Saat ditangkap, ia mengenakan gaun hitam bergaris putih, wig hitam panjang, sandal perempuan, kacamata hitam dan kuku yang dicat. Ia juga membawa seorang anak kecil yang menurut polisi tidak memiliki hubungan keluarga dengannya.

Tersangka sebelumnya menjadi target pencarian polisi karena diduga terlibat dalam sedikitnya 16 kasus pembunuhan di wilayah tersebut sejak Mei 2026.

Dilansir CBS News, polisi mengatakan tersangka mengaku terlibat dalam 11 pembunuhan. Namun, dalam pemeriksaan, pria tersebut membuat klaim yang jauh lebih besar dengan mengatakan telah membunuh sekitar 80 orang sepanjang hidupnya.

Klaim mengenai 80 korban itu masih diselidiki. Polisi belum mengonfirmasi seluruh pengakuan tersebut. Kepolisian Paraíba menyatakan keterlibatan Jorlan telah dikonfirmasi dalam 16 pembunuhan di wilayah itu, termasuk 11 kasus yang diakuinya.

Menurut polisi, Jorlan juga diduga memiliki keterkaitan dengan sebuah kelompok kriminal yang disebut aparat sebagai organisasi sangat brutal.

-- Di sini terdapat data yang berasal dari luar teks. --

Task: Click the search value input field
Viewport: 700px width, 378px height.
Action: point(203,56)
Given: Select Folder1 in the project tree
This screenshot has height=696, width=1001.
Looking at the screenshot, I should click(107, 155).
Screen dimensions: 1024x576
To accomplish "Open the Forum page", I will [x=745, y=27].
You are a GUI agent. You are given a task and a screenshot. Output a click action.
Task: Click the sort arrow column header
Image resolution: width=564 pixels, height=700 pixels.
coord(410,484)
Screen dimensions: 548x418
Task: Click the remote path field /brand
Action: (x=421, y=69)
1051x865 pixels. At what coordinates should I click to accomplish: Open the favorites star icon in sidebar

Namun, dalam pemeriksaan, Jorlan membantah menjadi bagian dari organisasi kriminal tersebut dan mengatakan ia bertindak sendiri.

Ia mengklaim melakukan pembunuhan karena merasa menjadi korban ancaman dan menganggap para korbannya terlibat dalam dunia kriminal. Polisi masih menyelidiki pernyataan tersebut.

Jorlan juga mengatakan kepada penyidik bahwa pembunuhan pertamanya dilakukan ketika ia berusia 13 tahun. Polisi kini berencana membuka kembali sejumlah kasus pembunuhan yang belum terpecahkan untuk mengetahui apakah ada kaitan dengan tersangka.

Penangkapan dilakukan setelah pengejaran terhadapnya berlangsung selama lebih dari satu hari. Polisi sebelumnya juga pernah gagal menangkapnya dalam operasi lain.

Selain pria tersebut, aparat menangkap dua tersangka lain yang diduga memiliki kaitan dengan organisasi kriminal yang sama. Dalam operasi sebelumnya, polisi juga menyita rompi antipeluru, bagian senjata jenis submachine gun serta lebih dari 100 butir amunisi.

Anak yang dibawa saat melarikan diri diketahui bukan anaknya. Polisi menyatakan anak tersebut ditemukan dalam kondisi aman dan kini menjadi bagian dari penyelidikan mengenai bagaimana anak itu bisa berada bersama tersangka.

Kasus ini mendapat perhatian luas setelah foto dan video penangkapan memperlihatkan ia masih mengenakan penyamaran perempuan. Polisi menyebut penyamaran tersebut digunakan untuk menyulitkan petugas mengenali dirinya ketika mencoba keluar dari wilayah pengejaran.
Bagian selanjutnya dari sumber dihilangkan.